What to produce ::
Copy out every line of the items below without changing anything.

Stored data
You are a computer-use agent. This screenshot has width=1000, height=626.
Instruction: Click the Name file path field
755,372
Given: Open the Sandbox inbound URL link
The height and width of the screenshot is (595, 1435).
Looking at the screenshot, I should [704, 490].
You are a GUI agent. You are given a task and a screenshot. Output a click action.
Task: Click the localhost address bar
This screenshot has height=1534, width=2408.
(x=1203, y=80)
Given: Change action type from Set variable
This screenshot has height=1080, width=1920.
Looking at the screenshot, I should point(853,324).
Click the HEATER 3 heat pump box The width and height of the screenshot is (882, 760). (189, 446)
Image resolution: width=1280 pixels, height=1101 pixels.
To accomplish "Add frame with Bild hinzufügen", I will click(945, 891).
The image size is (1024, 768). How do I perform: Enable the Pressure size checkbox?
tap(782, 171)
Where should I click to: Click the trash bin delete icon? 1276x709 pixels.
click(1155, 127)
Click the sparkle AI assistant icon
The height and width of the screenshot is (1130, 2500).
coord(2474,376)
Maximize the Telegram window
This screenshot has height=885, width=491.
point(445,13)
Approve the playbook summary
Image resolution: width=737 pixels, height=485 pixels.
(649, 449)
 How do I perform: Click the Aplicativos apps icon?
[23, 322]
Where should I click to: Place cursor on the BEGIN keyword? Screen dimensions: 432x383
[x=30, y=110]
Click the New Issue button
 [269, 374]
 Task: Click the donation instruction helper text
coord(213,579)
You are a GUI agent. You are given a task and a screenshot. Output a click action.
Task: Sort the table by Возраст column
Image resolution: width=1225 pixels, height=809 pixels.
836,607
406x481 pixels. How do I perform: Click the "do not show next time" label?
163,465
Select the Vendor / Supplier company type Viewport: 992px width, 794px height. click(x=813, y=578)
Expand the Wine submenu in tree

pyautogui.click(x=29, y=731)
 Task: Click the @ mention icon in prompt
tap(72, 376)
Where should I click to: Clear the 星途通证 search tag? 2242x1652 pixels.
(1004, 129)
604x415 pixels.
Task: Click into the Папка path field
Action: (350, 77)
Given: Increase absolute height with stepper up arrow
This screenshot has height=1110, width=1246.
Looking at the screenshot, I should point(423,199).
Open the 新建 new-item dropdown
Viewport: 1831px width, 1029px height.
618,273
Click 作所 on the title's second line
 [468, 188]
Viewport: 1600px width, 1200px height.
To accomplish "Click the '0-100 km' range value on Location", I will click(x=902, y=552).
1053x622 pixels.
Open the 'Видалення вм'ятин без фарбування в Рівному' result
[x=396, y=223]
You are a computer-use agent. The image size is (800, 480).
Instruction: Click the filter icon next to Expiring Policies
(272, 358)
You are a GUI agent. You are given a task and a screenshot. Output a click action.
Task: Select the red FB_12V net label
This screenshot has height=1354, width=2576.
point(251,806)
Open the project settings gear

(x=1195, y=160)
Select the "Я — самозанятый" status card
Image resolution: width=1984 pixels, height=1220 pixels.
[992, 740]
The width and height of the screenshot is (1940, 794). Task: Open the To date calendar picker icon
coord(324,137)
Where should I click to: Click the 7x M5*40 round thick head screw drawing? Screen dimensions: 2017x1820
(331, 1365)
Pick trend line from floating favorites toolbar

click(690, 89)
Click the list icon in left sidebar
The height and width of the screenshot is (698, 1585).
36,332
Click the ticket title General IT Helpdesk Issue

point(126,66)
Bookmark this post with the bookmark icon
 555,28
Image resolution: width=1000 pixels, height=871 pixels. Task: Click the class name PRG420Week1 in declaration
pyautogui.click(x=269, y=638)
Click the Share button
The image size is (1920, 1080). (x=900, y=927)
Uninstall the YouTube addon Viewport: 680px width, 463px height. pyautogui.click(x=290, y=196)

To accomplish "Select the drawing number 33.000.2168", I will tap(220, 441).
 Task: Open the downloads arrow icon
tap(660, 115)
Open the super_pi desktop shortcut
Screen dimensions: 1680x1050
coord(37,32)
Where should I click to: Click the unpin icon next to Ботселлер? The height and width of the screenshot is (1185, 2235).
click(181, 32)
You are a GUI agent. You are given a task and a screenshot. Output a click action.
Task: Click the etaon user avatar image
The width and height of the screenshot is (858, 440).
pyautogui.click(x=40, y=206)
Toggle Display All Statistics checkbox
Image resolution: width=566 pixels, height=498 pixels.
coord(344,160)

The solution ::
You are a computer-use agent. This screenshot has width=1000, height=626.
Instruction: Click the Name file path field
755,372
Given: Open the Sandbox inbound URL link
The height and width of the screenshot is (595, 1435).
Looking at the screenshot, I should [704, 490].
You are a GUI agent. You are given a task and a screenshot. Output a click action.
Task: Click the localhost address bar
This screenshot has height=1534, width=2408.
(x=1203, y=80)
Given: Change action type from Set variable
This screenshot has height=1080, width=1920.
Looking at the screenshot, I should point(853,324).
Click the HEATER 3 heat pump box The width and height of the screenshot is (882, 760). (189, 446)
Image resolution: width=1280 pixels, height=1101 pixels.
To accomplish "Add frame with Bild hinzufügen", I will click(945, 891).
The image size is (1024, 768). How do I perform: Enable the Pressure size checkbox?
tap(782, 171)
Where should I click to: Click the trash bin delete icon? 1276x709 pixels.
click(1155, 127)
Click the sparkle AI assistant icon
The height and width of the screenshot is (1130, 2500).
coord(2474,376)
Maximize the Telegram window
This screenshot has height=885, width=491.
point(445,13)
Approve the playbook summary
Image resolution: width=737 pixels, height=485 pixels.
(649, 449)
 How do I perform: Click the Aplicativos apps icon?
[23, 322]
Where should I click to: Place cursor on the BEGIN keyword? Screen dimensions: 432x383
[x=30, y=110]
Click the New Issue button
 [269, 374]
 Task: Click the donation instruction helper text
coord(213,579)
You are a GUI agent. You are given a task and a screenshot. Output a click action.
Task: Sort the table by Возраст column
Image resolution: width=1225 pixels, height=809 pixels.
836,607
406x481 pixels. How do I perform: Click the "do not show next time" label?
163,465
Select the Vendor / Supplier company type Viewport: 992px width, 794px height. click(x=813, y=578)
Expand the Wine submenu in tree

pyautogui.click(x=29, y=731)
 Task: Click the @ mention icon in prompt
tap(72, 376)
Where should I click to: Clear the 星途通证 search tag? 2242x1652 pixels.
(1004, 129)
604x415 pixels.
Task: Click into the Папка path field
Action: (350, 77)
Given: Increase absolute height with stepper up arrow
This screenshot has height=1110, width=1246.
Looking at the screenshot, I should point(423,199).
Open the 新建 new-item dropdown
Viewport: 1831px width, 1029px height.
618,273
Click 作所 on the title's second line
 [468, 188]
Viewport: 1600px width, 1200px height.
To accomplish "Click the '0-100 km' range value on Location", I will click(x=902, y=552).
1053x622 pixels.
Open the 'Видалення вм'ятин без фарбування в Рівному' result
[x=396, y=223]
You are a computer-use agent. The image size is (800, 480).
Instruction: Click the filter icon next to Expiring Policies
(272, 358)
You are a GUI agent. You are given a task and a screenshot. Output a click action.
Task: Select the red FB_12V net label
This screenshot has height=1354, width=2576.
point(251,806)
Open the project settings gear

(x=1195, y=160)
Select the "Я — самозанятый" status card
Image resolution: width=1984 pixels, height=1220 pixels.
[992, 740]
The width and height of the screenshot is (1940, 794). Task: Open the To date calendar picker icon
coord(324,137)
Where should I click to: Click the 7x M5*40 round thick head screw drawing? Screen dimensions: 2017x1820
(331, 1365)
Pick trend line from floating favorites toolbar

click(690, 89)
Click the list icon in left sidebar
The height and width of the screenshot is (698, 1585).
36,332
Click the ticket title General IT Helpdesk Issue

point(126,66)
Bookmark this post with the bookmark icon
 555,28
Image resolution: width=1000 pixels, height=871 pixels. Task: Click the class name PRG420Week1 in declaration
pyautogui.click(x=269, y=638)
Click the Share button
The image size is (1920, 1080). (x=900, y=927)
Uninstall the YouTube addon Viewport: 680px width, 463px height. pyautogui.click(x=290, y=196)

To accomplish "Select the drawing number 33.000.2168", I will tap(220, 441).
 Task: Open the downloads arrow icon
tap(660, 115)
Open the super_pi desktop shortcut
Screen dimensions: 1680x1050
coord(37,32)
Where should I click to: Click the unpin icon next to Ботселлер? The height and width of the screenshot is (1185, 2235).
click(181, 32)
You are a GUI agent. You are given a task and a screenshot. Output a click action.
Task: Click the etaon user avatar image
The width and height of the screenshot is (858, 440).
pyautogui.click(x=40, y=206)
Toggle Display All Statistics checkbox
Image resolution: width=566 pixels, height=498 pixels.
coord(344,160)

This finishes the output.